Die Verfasser solcher Hassnachrichten und Fake-News berufen sich gerne auf das Recht auf freie Meinungsäußerung, doch auch dieses Recht kennt Grenzen. Zudem ist Hass keine Meinung, unterstreicht das Bundesministerium für Familie, Senioren, Frauen und Jugend (BMFSFJ): "Hate Speech ist ein Angriff auf unsere Werte und auf unsere Demokratie – und damit auf uns alle." Seit Jahren verbreiten Rechtsextreme vermehrt ihre Hassbilder und Narrative. Um ihre rassistische, sexistischen oder antisemitischen Botschaften zu vermitteln, präsentieren Rechtsextreme sich als alternativen Lifestyle. Sie stellen eine Lebenswelt dar, die allein durch ihre Vielstimmigkeit eine "Plausibilität" und "Glaubhaftigkeit" haben soll. Diese strategische Verzerrung auf Online-Plattformen nimmt auch durch Hasskommentare Form an.

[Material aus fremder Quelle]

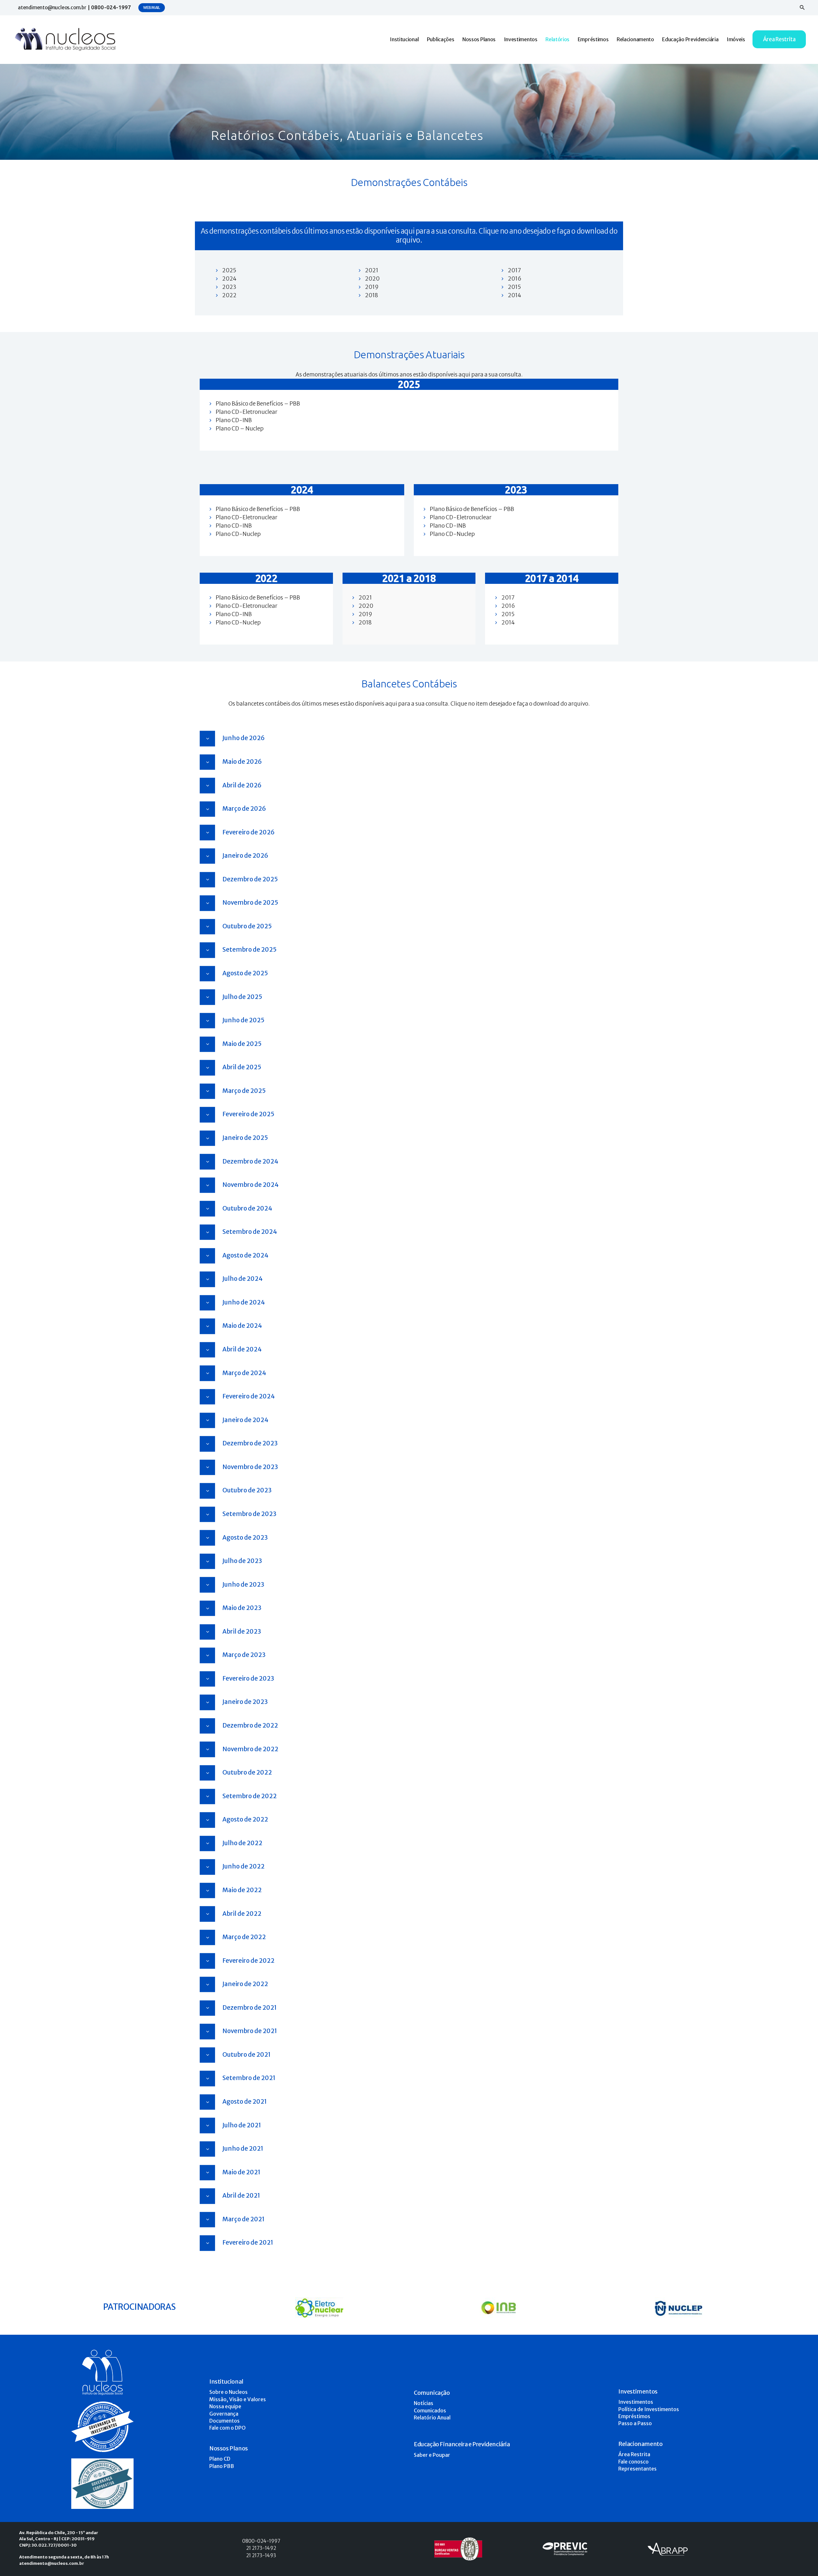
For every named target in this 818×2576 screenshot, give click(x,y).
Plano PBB (221, 2466)
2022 (229, 295)
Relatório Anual (432, 2417)
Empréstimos (634, 2416)
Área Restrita (634, 2454)
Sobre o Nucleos (228, 2392)
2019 (372, 286)
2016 (514, 278)
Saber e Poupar (432, 2455)
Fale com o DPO (227, 2428)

Es gibt mehrere juristische Möglichkeiten, sich dagegen zu wehren. Organisationen wie "HateAid" setzen sich für Menschenrechte im digitalen Raum ein und dient allen Betroffenen als Beratungsstelle.
Studie: Über die Hälfte der politisch engagierten Menschen werden im Netz angefeindet
Eine neue Studie zeigt, dass die Mehrheit der befragten, politisch engagierten Menschen schon digitale Gewalt erlebt hat, berichtet "HateAid". Von den betroffenen politisch aktiven Frauen hat fast ein Viertel Androhungen sexueller Gewalt erhalten. Der Hälfte der betroffenen Männer wurde mit anderen Formen körperlicher Gewalt gedroht.
"Wir sehen es im aktuellen Wahlkampf: Durch den Hass und die Lügen, denen politisch aktive Menschen ausgesetzt sind, verändern viele die Art und Weise, wie sie Politik machen, handeln und kommunizieren", kommentiert, Anna-Lena von Hodenberg, Geschäftsführerin von "HateAid" diesbezüglich. "Es beeinflusst vor allem auch die Entscheidung darüber, ob und wie sie sich überhaupt noch engagieren. (...) Deshalb müssen jetzt Politik, Justiz, Parteien und Plattformen endlich alles dafür tun, Politiker*innen und andere Engagierte effektiv zu schützen."
Die Organisation appelliert deswegen an die Vorsitzenden der Parteien, Politikerinnen und Politiker nicht mit dem Hass allein zu lassen. Die Menschenrechtsorganisation fordert spezialisierte Anlaufstellen, sodass Anzeigen konsequent und zeitnah verfolgt werden und dass Betreiber von Social-Media-Plattformen den Digital Services Act (DSA) konsequent durchsetzen.